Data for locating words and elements

(begin)

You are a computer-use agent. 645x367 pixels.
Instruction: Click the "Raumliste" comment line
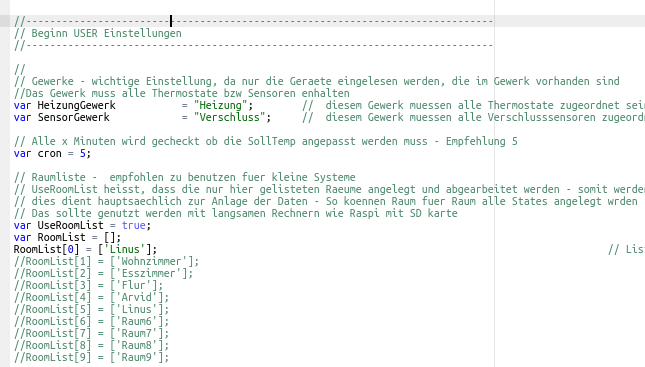pyautogui.click(x=184, y=177)
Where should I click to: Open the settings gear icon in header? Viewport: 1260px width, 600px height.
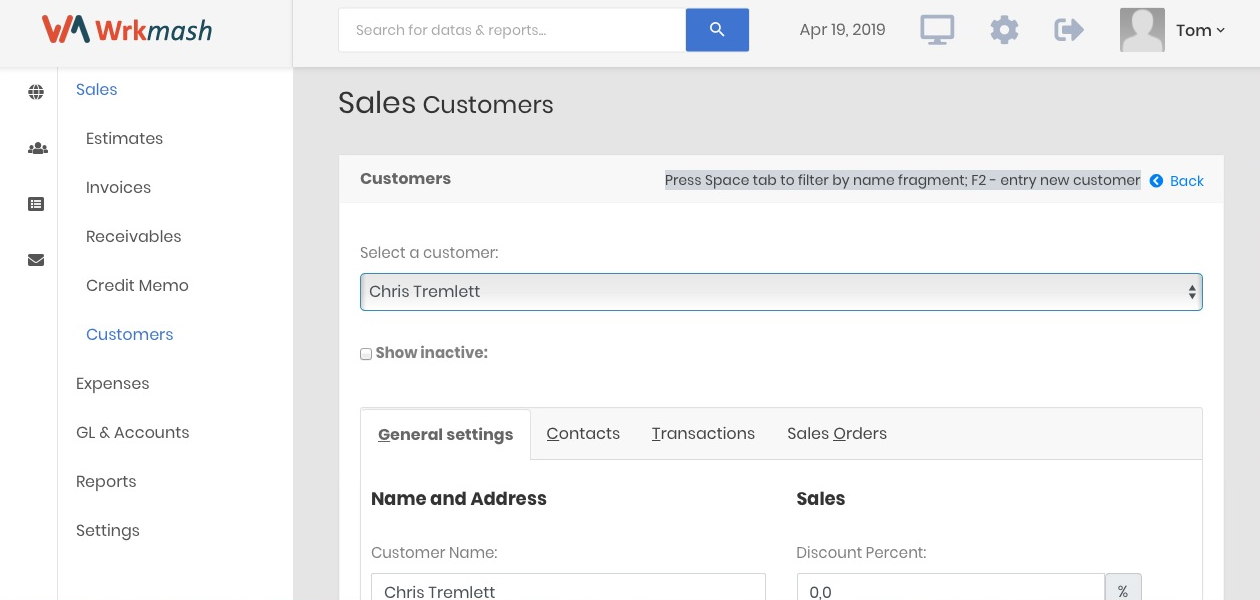pos(1004,30)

(end)

WHAT IS ASKED —
Rewrite all of the entries above, with their requests, but multiply each coordinate in the answers by 2.55 and round to the nearest whole number, with halves rounded up. Don't include the pictures.

THE RESPONSE —
You are a computer-use agent. 645x367 pixels.
Instruction: Click the "Raumliste" comment line
pyautogui.click(x=469, y=451)
Where should I click to: Open the settings gear icon in header? Viewport: 1260px width, 600px height.
pos(2560,77)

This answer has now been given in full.